Do Generalisation Results Generalise?
This work addresses the problem of accurately evaluating LLM generalization for deployment, but it is incremental as it builds on prior single-dataset assessments.
The study investigated whether out-of-distribution (OOD) generalization results for large language models (LLMs) are consistent across different testsets, finding no overarching trend and that correlations depend strongly on the specific model analyzed.

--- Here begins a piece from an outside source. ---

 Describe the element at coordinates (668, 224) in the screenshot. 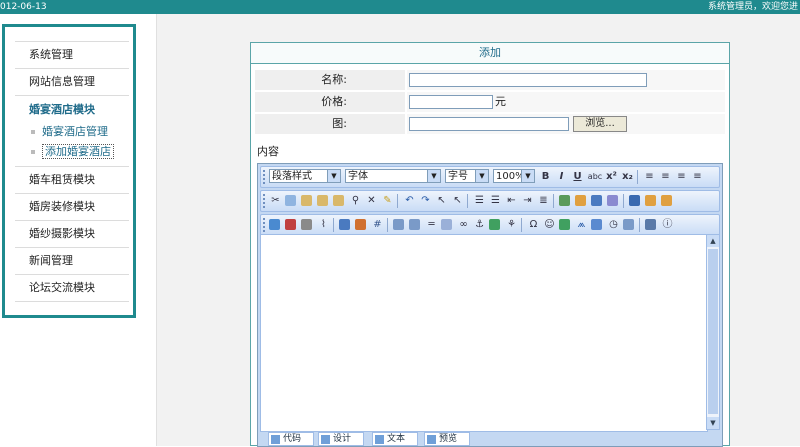

I see `about-icon: ⓘ` at that location.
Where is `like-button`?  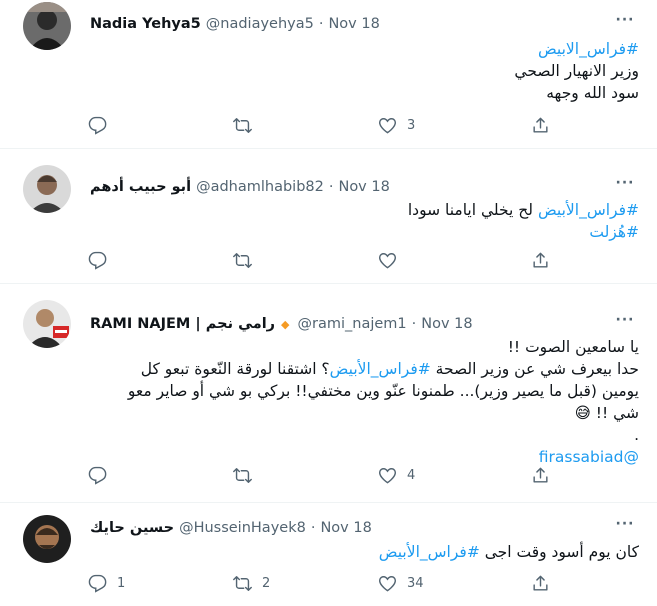
like-button is located at coordinates (392, 260).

A large language model's (LLM's) out-of-distribution (OOD) generalisation ability is crucial to its deployment. Previous work assessing LLMs' generalisation performance, however, typically focuses on a single out-of-distribution dataset. This approach may fail to precisely evaluate the capabilities of the model, as the data shifts encountered once a model is deployed are much more diverse. In this work, we investigate whether OOD generalisation results generalise. More specifically, we evaluate a model's performance across multiple OOD testsets throughout a finetuning run; we then evaluate the partial correlation of performances across these testsets, regressing out in-domain performance. This allows us to assess how correlated are generalisation performances once in-domain performance is controlled for. Analysing OLMo2 and OPT, we observe no overarching trend in generalisation results: the existence of a positive or negative correlation between any two OOD testsets depends strongly on the specific choice of model analysed.